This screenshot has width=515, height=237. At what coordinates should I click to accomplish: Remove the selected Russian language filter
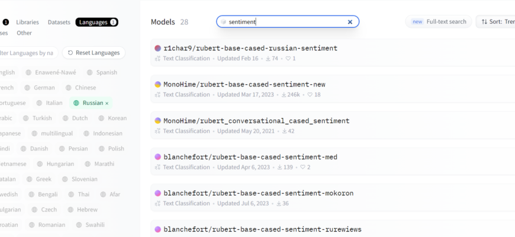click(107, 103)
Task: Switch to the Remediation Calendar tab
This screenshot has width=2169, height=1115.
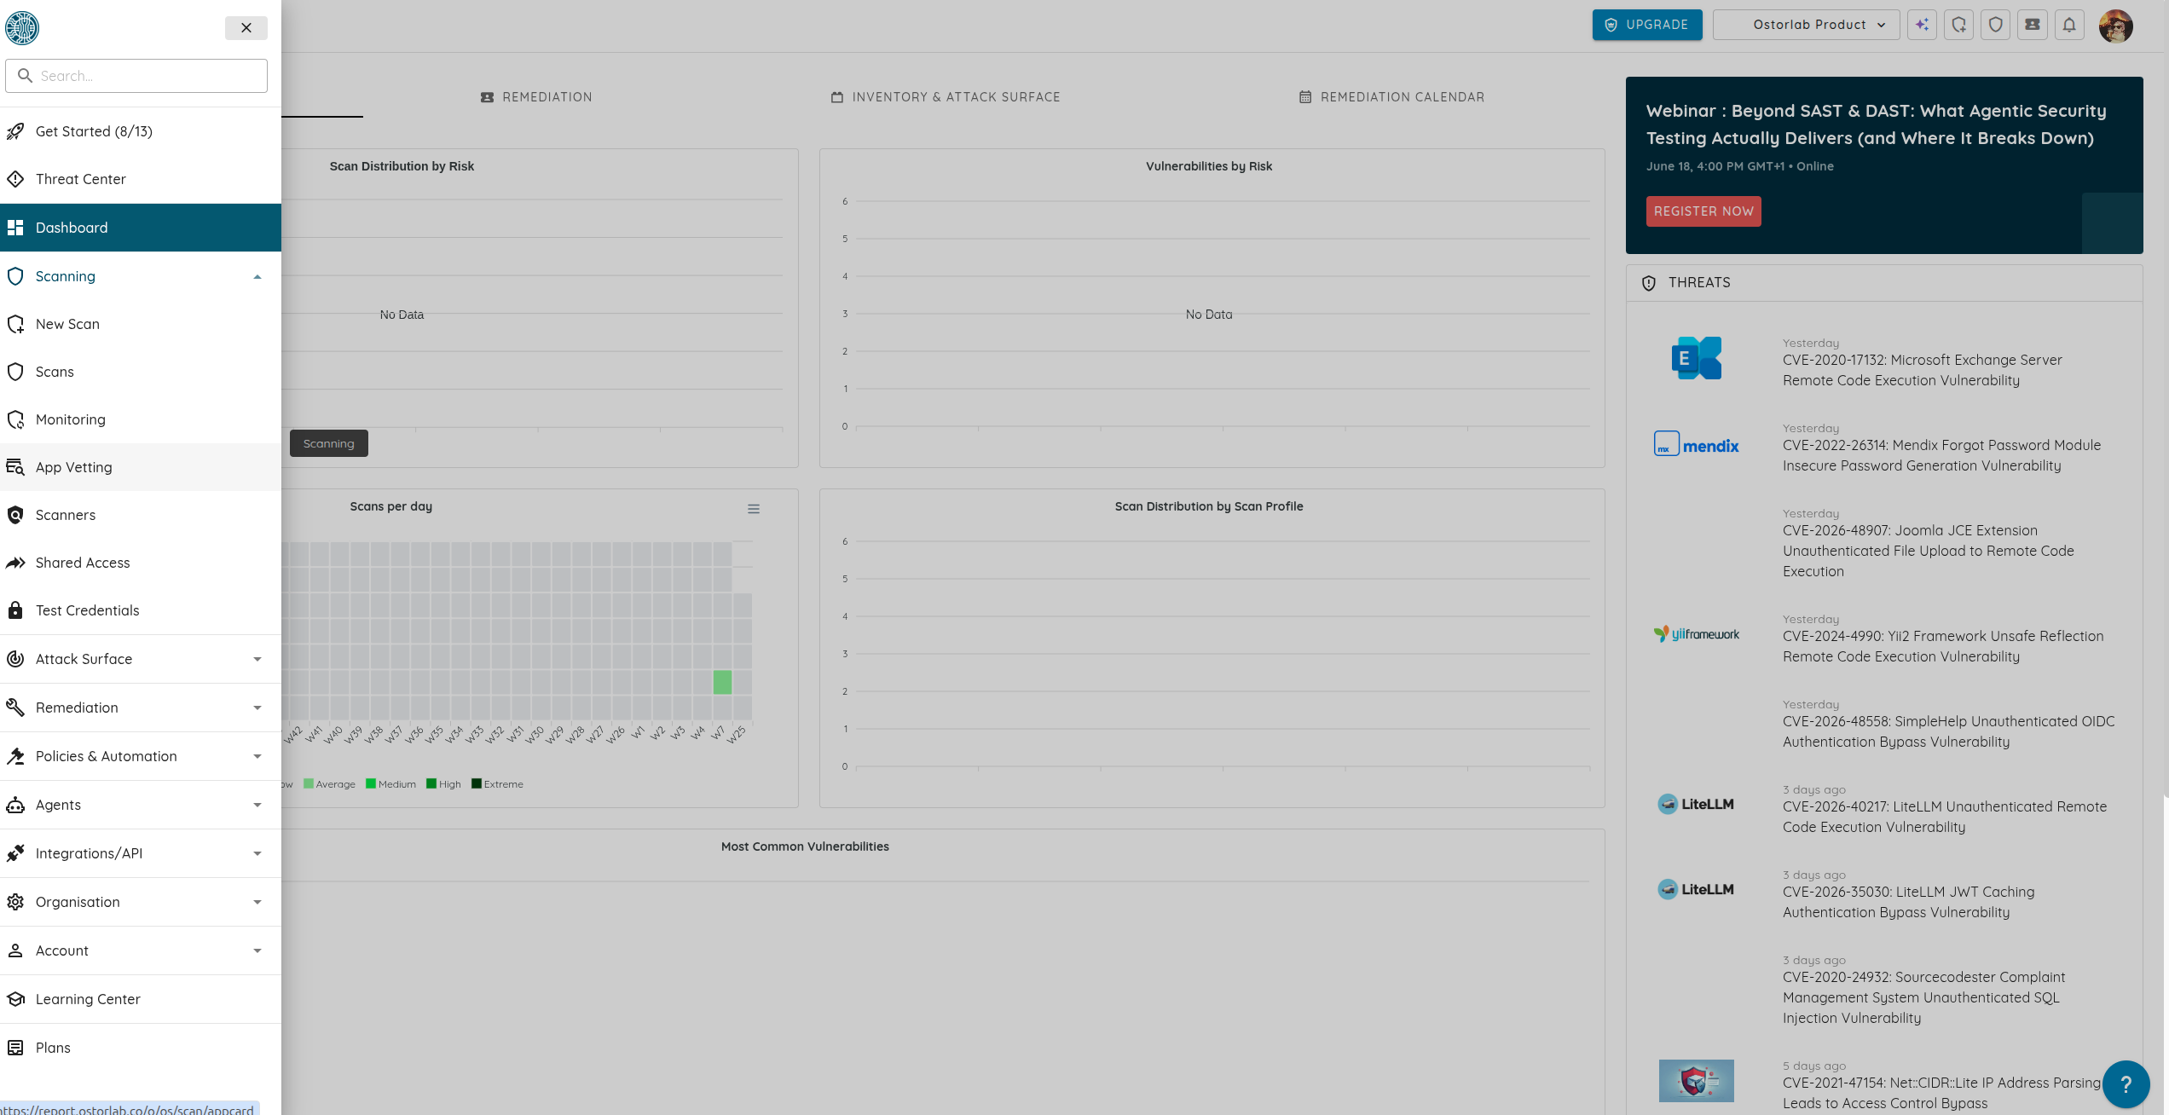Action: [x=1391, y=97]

== == ==

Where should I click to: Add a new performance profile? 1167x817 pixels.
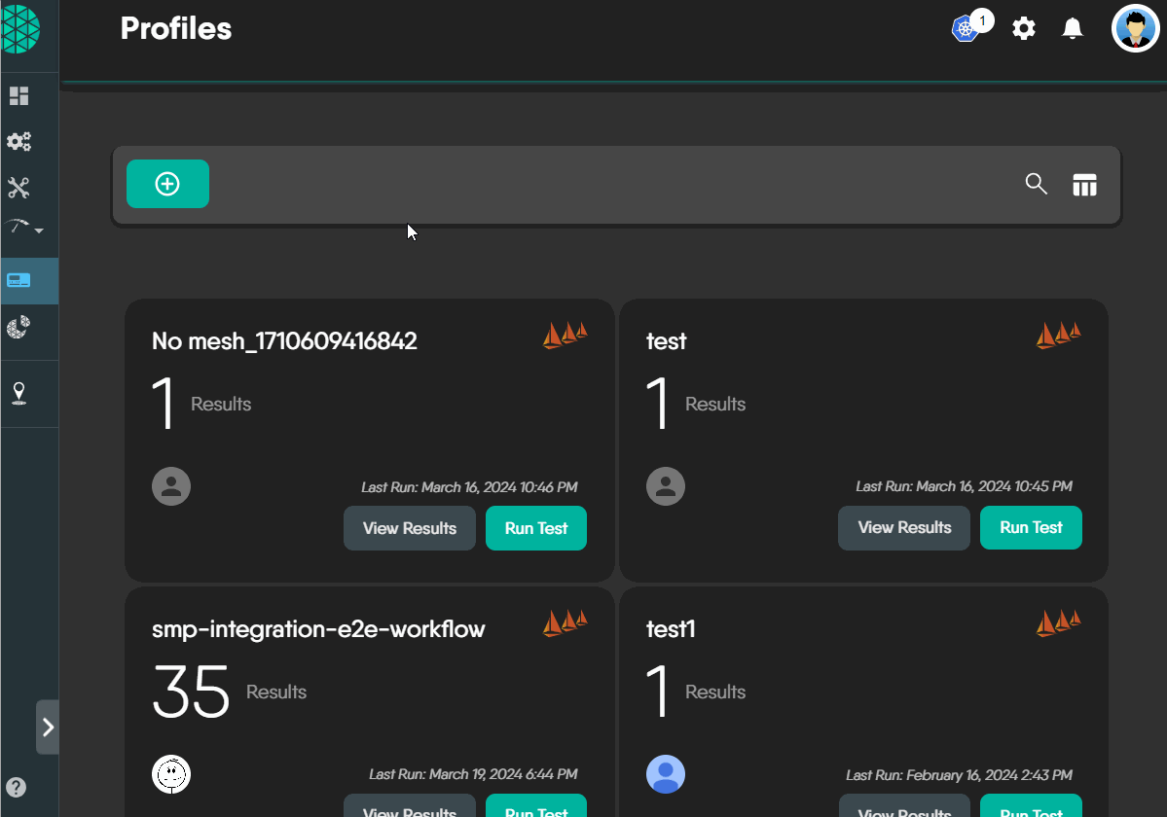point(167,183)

== == ==

Required action –
Look above for the line with "This screenshot has width=515, height=237." and copy exactly from it through the line with "Task: Switch to the Remediation Calendar tab", both included. Omit the pictures.

The completed task –
This screenshot has width=515, height=237. At what coordinates should I click to accomplish: Remove the selected Russian language filter
click(107, 103)
Task: Switch to the Remediation Calendar tab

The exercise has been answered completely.